Aim of the exercise. Write out the lines starting at the one that holds "Given: Select ポイント3 in the yellow-topped box" and ending with the final line of the data, exactly and with no others.

Stored records:
= = = = =
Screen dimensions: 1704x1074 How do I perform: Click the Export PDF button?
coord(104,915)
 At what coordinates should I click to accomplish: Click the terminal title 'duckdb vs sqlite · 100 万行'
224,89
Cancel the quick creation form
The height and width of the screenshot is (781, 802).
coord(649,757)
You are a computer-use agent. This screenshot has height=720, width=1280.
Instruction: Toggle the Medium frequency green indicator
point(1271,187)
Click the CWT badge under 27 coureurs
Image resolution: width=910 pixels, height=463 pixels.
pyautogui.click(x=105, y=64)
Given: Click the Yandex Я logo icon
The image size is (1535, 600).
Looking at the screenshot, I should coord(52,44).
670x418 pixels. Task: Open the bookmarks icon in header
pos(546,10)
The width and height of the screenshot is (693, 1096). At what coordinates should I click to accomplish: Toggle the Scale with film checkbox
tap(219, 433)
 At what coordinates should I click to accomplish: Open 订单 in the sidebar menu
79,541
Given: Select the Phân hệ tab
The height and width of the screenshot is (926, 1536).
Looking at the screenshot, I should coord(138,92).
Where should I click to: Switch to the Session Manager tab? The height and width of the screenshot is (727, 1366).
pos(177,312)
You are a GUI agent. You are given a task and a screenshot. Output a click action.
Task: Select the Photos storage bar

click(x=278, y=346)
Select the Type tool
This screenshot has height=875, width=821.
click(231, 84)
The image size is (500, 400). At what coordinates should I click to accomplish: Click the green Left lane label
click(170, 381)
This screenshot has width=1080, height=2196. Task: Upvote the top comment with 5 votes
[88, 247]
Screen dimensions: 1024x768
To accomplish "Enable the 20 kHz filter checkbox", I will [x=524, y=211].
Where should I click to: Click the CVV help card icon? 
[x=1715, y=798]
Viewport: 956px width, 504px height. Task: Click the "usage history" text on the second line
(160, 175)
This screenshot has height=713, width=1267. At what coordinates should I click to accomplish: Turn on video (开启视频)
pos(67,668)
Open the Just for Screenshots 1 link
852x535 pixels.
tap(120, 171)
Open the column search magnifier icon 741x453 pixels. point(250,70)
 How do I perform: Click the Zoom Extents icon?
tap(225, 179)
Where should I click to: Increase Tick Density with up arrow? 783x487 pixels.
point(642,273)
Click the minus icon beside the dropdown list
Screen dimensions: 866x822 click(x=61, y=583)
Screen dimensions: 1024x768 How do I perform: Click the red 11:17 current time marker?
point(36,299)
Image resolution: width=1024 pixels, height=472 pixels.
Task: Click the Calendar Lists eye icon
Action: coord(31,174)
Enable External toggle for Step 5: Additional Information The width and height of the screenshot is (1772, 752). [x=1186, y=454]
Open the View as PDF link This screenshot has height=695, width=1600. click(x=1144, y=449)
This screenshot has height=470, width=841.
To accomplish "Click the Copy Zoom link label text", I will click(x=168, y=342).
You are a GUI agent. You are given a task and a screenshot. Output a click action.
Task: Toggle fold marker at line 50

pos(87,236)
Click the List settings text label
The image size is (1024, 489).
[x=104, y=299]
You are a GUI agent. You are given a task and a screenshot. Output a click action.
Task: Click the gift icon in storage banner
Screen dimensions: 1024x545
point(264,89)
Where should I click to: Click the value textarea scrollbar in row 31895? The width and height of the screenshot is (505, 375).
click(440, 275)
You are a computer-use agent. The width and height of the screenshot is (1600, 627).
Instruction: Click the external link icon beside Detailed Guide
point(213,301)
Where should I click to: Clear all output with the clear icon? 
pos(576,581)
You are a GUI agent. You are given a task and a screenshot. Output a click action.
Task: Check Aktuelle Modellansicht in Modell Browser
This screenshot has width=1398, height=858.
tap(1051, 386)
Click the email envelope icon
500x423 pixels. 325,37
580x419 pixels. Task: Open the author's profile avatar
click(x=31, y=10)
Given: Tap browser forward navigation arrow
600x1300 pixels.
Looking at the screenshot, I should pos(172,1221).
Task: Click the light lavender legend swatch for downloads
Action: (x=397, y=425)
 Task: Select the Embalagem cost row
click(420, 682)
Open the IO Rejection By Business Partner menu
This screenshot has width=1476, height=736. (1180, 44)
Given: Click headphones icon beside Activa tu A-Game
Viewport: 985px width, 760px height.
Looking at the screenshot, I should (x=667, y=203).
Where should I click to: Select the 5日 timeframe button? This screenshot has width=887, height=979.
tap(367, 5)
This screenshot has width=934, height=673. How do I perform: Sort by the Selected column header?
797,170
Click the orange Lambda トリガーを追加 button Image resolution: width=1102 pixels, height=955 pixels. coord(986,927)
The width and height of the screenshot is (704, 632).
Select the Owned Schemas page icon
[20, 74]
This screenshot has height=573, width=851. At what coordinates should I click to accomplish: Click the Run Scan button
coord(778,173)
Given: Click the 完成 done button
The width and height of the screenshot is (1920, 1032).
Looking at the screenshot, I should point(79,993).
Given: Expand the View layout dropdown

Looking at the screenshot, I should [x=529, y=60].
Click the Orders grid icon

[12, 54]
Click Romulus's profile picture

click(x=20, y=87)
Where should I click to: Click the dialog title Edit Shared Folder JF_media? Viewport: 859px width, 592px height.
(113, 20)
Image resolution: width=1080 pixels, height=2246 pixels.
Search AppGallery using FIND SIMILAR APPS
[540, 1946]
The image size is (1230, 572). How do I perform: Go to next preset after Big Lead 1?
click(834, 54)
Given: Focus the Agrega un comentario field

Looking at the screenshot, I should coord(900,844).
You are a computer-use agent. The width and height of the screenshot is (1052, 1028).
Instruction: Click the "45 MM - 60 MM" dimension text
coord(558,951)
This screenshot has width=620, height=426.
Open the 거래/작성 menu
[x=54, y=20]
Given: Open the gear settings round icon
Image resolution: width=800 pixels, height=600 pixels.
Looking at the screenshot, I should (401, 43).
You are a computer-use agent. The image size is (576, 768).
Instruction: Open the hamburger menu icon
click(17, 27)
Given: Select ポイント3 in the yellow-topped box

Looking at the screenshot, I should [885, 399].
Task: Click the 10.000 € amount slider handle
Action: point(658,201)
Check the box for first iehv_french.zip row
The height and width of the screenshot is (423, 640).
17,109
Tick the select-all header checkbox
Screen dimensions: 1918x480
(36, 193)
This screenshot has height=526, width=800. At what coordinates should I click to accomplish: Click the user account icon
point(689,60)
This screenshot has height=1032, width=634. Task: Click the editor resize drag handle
= = = = =
Solution to the exercise.
Given: Select ポイント3 in the yellow-topped box

Looking at the screenshot, I should [885, 399].
Task: Click the 10.000 € amount slider handle
Action: point(658,201)
Check the box for first iehv_french.zip row
The height and width of the screenshot is (423, 640).
17,109
Tick the select-all header checkbox
Screen dimensions: 1918x480
(36, 193)
This screenshot has height=526, width=800. At what coordinates should I click to accomplish: Click the user account icon
point(689,60)
This screenshot has height=1032, width=634. Task: Click the editor resize drag handle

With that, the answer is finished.